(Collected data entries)

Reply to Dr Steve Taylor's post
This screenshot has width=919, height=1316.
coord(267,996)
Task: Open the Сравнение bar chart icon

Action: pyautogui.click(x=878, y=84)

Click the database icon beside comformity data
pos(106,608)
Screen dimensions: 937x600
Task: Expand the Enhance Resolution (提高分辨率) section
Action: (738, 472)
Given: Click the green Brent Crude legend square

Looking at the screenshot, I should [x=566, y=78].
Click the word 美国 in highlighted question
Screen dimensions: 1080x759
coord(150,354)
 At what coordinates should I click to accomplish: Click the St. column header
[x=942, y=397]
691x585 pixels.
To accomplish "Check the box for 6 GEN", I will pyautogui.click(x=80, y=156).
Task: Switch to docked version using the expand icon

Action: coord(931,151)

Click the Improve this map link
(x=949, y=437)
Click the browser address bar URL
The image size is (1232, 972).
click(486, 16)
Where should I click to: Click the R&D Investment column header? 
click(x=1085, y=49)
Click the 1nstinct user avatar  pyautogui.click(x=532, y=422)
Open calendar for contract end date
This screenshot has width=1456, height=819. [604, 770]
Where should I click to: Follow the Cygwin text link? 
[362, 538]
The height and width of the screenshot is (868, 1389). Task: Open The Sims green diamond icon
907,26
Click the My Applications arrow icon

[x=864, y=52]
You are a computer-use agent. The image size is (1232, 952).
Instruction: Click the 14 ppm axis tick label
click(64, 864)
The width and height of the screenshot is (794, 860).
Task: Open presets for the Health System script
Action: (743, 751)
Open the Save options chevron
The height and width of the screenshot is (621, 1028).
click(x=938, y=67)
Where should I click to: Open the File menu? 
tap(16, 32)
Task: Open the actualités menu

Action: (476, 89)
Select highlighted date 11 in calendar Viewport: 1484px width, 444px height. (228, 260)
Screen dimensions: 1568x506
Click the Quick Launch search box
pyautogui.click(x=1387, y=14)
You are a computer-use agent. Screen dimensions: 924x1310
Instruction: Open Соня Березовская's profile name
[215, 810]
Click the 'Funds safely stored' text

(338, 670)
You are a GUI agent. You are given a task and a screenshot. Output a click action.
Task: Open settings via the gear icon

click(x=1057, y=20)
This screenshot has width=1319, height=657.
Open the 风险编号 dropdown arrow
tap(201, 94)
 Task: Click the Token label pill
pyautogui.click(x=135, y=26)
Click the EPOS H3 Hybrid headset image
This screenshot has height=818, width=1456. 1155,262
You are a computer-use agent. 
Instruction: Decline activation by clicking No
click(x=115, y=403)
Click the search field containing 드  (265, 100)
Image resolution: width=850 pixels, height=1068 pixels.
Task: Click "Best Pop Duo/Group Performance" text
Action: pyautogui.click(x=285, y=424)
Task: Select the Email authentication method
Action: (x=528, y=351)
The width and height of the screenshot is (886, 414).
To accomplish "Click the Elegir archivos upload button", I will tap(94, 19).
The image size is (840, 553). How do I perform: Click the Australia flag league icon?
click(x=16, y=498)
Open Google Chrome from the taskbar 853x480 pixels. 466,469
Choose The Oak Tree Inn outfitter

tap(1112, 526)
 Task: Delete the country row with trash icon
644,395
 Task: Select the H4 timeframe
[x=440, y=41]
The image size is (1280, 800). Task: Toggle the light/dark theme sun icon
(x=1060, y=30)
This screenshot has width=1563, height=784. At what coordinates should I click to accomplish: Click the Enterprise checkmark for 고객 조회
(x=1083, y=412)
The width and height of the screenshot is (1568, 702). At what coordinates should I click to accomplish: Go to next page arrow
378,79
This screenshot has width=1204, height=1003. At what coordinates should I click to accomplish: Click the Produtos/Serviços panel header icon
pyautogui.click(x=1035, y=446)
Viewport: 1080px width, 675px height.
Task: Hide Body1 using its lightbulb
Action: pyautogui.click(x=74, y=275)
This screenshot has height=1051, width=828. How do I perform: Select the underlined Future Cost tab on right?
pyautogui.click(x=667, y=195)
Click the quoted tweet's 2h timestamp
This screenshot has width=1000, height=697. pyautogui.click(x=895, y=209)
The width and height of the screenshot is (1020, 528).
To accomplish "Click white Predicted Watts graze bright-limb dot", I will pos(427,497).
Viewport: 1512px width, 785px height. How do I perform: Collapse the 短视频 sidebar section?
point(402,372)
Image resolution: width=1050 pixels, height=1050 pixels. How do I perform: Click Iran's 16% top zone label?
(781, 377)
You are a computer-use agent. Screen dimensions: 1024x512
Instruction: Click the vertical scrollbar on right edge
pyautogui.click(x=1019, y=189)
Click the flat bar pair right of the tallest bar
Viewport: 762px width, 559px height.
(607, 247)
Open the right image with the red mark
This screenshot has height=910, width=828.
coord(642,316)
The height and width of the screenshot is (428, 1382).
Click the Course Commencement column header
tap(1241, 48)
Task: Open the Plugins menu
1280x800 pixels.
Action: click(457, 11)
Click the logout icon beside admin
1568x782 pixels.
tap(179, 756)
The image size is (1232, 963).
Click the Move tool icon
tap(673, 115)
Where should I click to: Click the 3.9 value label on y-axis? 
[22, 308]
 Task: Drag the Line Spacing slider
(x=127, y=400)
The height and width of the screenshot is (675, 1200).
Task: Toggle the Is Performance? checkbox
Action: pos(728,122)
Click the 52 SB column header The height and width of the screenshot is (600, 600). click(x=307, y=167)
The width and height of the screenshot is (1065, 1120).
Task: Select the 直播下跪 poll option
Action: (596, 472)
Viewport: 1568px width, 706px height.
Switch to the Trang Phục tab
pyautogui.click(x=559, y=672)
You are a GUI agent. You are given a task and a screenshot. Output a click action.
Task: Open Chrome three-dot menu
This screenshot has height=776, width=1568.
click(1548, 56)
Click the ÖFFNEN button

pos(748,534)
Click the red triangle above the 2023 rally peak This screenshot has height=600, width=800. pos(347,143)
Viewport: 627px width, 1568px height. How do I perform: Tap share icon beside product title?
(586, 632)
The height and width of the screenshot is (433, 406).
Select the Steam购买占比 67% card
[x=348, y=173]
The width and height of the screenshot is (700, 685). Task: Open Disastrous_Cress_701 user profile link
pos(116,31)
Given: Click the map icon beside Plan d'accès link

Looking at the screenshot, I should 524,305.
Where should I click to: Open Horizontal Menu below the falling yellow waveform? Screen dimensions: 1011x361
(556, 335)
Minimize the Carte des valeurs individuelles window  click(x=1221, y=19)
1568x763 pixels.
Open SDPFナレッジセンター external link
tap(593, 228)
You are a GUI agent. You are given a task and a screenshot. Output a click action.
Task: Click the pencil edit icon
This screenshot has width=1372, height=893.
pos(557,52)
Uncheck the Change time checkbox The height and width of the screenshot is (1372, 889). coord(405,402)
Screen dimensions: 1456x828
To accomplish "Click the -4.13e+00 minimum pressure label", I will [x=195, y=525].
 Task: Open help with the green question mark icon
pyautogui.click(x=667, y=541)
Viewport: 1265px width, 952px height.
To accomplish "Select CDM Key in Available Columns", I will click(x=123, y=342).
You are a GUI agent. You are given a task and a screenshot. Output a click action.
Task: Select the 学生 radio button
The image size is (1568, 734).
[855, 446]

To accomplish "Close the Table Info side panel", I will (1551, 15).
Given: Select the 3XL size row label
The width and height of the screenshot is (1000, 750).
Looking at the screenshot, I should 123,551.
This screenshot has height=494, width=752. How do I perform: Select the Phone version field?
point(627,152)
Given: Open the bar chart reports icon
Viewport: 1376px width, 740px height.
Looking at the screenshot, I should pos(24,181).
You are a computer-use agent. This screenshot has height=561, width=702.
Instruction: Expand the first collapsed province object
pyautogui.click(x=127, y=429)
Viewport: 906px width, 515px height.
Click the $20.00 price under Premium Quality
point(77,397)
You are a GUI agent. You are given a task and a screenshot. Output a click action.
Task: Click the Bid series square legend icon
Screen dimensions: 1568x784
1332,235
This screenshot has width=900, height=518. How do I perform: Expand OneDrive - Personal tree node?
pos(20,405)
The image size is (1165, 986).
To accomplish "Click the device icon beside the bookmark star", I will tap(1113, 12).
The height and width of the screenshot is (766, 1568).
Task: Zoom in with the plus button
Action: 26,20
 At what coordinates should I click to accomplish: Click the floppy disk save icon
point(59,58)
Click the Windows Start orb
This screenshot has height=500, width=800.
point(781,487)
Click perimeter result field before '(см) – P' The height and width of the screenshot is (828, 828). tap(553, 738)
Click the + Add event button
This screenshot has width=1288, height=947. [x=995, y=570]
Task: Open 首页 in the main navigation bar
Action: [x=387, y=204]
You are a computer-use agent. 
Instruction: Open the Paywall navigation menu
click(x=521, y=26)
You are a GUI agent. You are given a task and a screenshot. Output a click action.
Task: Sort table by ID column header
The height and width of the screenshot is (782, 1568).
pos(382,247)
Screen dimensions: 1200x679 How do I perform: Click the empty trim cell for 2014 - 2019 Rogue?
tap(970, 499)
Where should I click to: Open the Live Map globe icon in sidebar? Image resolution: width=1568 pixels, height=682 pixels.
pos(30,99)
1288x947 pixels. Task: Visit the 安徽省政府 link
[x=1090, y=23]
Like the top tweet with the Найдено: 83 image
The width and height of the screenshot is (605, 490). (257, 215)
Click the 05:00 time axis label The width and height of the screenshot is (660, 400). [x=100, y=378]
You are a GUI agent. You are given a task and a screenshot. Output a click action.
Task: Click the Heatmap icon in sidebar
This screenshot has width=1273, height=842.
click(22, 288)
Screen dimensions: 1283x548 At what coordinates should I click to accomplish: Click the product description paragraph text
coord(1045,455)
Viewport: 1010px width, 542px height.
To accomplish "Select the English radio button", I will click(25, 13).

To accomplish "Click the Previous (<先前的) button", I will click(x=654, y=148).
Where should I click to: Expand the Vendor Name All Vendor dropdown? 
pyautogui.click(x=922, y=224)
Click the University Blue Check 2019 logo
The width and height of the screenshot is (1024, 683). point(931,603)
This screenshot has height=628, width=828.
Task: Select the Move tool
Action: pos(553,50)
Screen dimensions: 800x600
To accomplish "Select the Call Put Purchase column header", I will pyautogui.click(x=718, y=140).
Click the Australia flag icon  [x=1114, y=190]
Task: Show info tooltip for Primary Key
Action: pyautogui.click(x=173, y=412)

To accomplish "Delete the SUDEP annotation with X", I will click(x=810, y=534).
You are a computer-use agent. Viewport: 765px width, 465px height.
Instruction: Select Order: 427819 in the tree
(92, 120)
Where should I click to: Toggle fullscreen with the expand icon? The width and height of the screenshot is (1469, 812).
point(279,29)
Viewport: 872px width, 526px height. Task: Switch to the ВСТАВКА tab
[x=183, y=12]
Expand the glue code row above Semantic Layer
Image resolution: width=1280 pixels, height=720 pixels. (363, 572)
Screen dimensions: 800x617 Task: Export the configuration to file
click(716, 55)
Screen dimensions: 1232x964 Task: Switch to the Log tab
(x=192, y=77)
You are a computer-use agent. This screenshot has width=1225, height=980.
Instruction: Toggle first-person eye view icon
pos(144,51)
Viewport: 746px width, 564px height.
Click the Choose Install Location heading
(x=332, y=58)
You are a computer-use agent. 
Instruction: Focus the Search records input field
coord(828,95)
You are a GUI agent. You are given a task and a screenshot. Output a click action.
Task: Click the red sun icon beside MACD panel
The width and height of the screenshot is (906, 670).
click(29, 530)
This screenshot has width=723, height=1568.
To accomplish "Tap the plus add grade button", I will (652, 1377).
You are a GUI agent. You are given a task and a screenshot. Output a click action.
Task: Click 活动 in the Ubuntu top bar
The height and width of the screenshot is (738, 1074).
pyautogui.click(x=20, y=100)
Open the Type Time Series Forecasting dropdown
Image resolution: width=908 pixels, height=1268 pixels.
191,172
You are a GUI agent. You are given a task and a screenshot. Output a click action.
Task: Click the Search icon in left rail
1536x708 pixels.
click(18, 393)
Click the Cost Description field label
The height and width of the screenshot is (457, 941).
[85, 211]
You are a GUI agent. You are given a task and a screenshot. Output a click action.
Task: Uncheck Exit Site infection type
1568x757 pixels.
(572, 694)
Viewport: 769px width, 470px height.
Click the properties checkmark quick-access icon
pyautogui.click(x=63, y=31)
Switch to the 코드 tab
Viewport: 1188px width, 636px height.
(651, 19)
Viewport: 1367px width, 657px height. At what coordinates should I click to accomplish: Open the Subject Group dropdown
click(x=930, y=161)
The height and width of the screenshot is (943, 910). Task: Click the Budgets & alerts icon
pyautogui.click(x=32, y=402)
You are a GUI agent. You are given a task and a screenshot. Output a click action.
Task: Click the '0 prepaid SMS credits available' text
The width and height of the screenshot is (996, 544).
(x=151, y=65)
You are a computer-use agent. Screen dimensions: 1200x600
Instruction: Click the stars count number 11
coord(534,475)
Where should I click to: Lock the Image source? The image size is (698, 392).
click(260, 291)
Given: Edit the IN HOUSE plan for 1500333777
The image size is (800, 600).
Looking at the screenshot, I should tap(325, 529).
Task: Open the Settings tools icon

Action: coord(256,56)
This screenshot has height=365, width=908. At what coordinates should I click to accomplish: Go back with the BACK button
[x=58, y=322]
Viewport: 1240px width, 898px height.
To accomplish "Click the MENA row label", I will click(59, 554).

**Exercise brief**
From the data above, copy each line with the string "radio" in it.

**Task response**
Task: Select the 学生 radio button
To accomplish "Select the English radio button", I will click(25, 13).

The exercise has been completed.